Work to be completed: Pull every line of text from the records below and reproduce each one word for word. Leave out the pictures.

Records from a collection:
____
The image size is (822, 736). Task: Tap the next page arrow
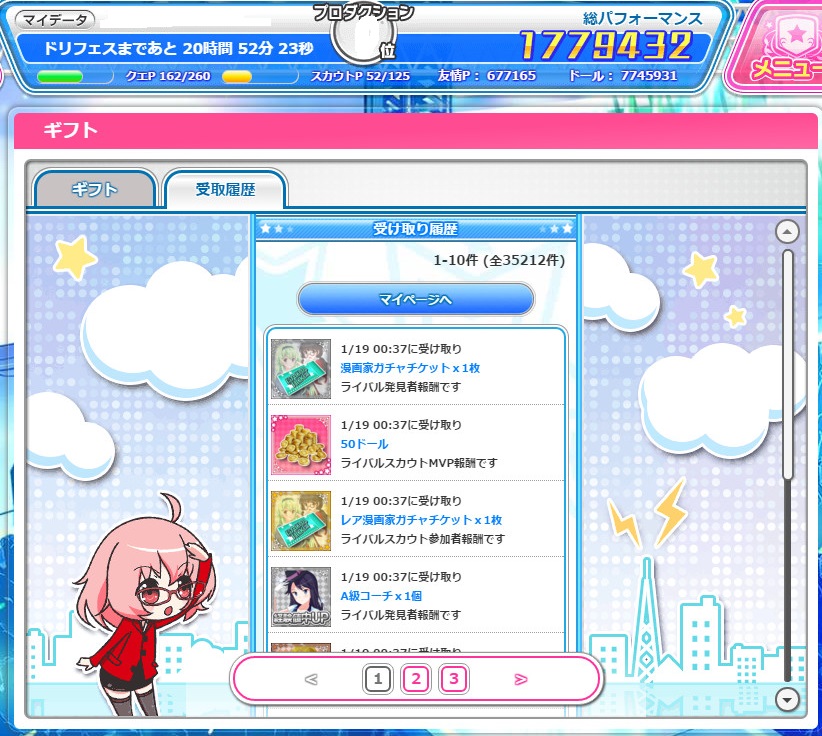point(520,680)
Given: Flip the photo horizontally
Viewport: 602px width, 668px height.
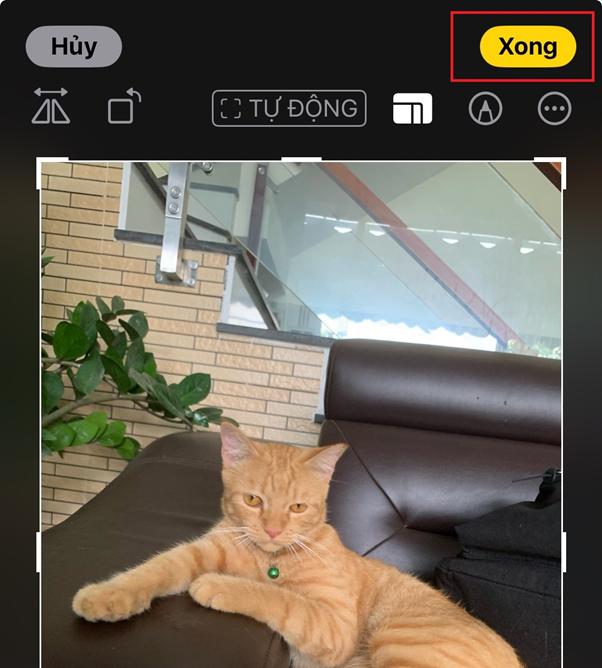Looking at the screenshot, I should click(x=51, y=108).
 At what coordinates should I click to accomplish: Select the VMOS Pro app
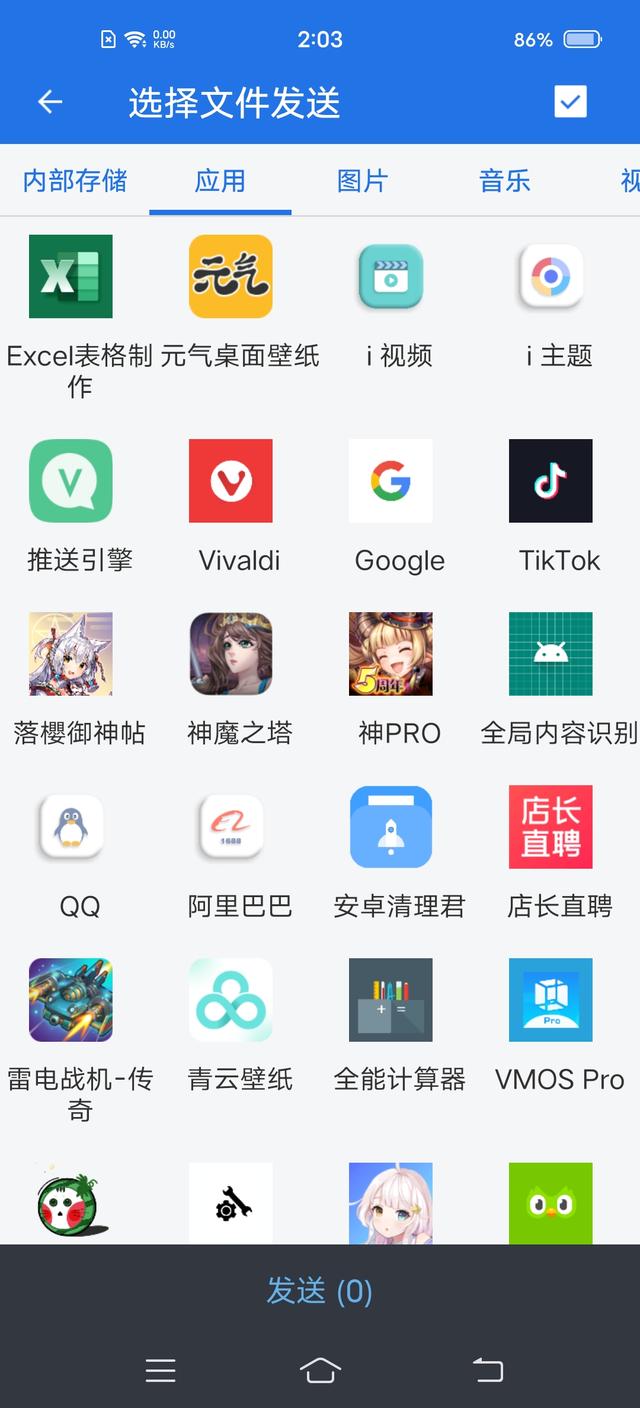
____
Solution to this problem:
The image size is (822, 736). Task: Tap the next page arrow
point(520,680)
Given: Flip the photo horizontally
Viewport: 602px width, 668px height.
Looking at the screenshot, I should click(x=51, y=108).
 At what coordinates should I click to accomplish: Select the VMOS Pro app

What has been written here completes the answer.